Count how many lines in the entries below hold "will". Only the number belongs in the answer.

(Dataset entries)
▬▬▬▬▬▬▬▬▬▬
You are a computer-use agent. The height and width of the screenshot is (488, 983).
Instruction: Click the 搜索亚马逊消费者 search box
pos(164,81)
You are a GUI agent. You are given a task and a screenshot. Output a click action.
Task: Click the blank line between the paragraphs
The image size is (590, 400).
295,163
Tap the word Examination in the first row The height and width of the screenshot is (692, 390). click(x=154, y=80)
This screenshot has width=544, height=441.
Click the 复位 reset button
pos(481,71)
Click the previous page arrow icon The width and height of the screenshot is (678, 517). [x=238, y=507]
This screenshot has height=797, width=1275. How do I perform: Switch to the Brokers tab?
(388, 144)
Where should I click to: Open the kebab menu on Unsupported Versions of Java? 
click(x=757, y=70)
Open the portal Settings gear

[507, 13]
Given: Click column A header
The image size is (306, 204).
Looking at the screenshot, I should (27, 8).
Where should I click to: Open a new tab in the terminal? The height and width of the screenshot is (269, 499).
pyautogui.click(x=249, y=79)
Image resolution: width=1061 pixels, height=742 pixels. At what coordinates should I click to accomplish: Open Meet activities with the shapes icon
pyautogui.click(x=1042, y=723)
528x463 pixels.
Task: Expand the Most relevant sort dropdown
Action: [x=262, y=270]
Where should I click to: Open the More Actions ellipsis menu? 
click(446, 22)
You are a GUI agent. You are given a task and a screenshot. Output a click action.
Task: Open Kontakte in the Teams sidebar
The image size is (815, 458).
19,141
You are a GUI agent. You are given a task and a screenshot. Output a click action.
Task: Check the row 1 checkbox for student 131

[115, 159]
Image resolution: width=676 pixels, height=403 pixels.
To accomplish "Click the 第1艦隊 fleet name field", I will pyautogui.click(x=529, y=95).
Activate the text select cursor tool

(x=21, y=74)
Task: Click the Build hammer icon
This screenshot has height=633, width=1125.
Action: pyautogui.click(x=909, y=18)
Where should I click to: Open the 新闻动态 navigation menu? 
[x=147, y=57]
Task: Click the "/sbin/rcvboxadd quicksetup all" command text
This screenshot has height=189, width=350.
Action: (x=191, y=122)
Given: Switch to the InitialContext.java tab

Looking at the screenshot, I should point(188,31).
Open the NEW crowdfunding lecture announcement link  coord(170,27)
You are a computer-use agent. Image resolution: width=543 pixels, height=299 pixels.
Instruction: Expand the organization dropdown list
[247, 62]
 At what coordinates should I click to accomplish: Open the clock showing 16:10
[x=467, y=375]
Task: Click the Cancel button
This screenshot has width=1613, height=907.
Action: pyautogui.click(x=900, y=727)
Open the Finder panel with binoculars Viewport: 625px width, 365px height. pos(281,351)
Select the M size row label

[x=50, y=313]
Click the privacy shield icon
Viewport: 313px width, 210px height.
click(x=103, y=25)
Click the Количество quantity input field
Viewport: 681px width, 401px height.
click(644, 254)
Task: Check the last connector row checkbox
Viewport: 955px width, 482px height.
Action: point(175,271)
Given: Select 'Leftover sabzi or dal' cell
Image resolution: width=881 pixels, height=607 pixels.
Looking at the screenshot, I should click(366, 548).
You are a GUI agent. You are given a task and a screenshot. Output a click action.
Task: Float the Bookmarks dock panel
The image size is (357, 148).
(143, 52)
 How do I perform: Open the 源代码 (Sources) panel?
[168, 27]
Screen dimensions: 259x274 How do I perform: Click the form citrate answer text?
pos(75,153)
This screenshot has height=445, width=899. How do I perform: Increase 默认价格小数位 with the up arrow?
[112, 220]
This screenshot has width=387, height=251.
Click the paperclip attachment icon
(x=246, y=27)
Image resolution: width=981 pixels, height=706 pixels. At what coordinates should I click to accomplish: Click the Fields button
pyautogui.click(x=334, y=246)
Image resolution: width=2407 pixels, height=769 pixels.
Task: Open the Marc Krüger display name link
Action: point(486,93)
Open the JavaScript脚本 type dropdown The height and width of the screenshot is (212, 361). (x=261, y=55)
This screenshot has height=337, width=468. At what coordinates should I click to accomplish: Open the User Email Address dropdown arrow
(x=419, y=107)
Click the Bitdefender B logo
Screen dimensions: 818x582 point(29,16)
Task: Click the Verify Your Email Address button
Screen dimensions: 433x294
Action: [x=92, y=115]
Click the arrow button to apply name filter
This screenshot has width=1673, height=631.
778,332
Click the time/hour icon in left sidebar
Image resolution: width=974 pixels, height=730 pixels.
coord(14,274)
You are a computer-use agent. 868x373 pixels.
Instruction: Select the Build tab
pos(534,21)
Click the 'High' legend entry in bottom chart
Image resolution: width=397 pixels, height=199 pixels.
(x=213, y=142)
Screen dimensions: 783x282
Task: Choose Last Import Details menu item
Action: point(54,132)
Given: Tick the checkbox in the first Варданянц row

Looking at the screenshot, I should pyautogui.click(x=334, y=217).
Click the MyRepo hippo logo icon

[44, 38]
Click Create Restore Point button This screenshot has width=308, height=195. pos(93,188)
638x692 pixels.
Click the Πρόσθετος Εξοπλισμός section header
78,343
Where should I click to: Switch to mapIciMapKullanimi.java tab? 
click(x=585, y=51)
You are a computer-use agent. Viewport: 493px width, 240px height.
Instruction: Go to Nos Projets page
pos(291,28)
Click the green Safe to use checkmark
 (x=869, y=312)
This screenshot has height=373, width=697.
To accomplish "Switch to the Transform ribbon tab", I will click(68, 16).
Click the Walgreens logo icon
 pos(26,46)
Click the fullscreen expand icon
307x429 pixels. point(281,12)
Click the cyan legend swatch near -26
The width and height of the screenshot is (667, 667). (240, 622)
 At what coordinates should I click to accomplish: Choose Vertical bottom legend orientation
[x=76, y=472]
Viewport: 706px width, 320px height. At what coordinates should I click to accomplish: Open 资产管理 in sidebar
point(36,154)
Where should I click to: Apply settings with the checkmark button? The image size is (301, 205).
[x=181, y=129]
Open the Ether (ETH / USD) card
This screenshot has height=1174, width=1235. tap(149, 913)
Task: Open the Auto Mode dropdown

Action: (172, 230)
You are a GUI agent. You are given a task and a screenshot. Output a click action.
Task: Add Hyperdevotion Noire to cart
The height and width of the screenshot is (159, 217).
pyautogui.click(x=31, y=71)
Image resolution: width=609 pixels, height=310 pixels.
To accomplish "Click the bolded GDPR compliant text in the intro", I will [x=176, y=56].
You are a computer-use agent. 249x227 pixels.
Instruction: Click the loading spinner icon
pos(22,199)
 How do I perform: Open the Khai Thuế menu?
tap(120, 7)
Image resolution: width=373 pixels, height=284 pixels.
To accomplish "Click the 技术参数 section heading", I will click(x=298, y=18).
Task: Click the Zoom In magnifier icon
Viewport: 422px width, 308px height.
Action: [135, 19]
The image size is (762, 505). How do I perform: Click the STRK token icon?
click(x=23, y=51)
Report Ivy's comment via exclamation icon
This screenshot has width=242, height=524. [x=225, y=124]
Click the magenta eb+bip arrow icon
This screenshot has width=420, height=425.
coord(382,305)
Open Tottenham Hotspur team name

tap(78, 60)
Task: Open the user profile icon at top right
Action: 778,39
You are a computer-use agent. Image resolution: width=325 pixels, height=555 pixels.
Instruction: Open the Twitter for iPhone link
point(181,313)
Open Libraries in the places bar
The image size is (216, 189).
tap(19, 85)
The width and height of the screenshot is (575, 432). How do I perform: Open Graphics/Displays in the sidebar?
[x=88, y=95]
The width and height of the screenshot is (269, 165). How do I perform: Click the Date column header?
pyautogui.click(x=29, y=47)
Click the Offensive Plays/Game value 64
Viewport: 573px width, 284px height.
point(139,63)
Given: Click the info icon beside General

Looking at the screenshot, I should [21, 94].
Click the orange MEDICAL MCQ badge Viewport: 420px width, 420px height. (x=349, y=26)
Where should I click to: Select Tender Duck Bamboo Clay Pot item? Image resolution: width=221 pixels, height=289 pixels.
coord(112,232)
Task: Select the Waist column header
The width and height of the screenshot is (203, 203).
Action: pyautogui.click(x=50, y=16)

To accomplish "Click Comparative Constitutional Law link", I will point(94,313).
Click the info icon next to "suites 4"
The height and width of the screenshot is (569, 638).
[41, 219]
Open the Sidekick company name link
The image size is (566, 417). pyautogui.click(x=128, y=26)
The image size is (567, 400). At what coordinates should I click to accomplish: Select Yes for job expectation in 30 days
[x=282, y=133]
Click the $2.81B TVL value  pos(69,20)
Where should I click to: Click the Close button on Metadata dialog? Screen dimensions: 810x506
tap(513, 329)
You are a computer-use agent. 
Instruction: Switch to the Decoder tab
▬▬▬▬▬▬▬▬▬▬
▶ **RESPONSE AREA**
5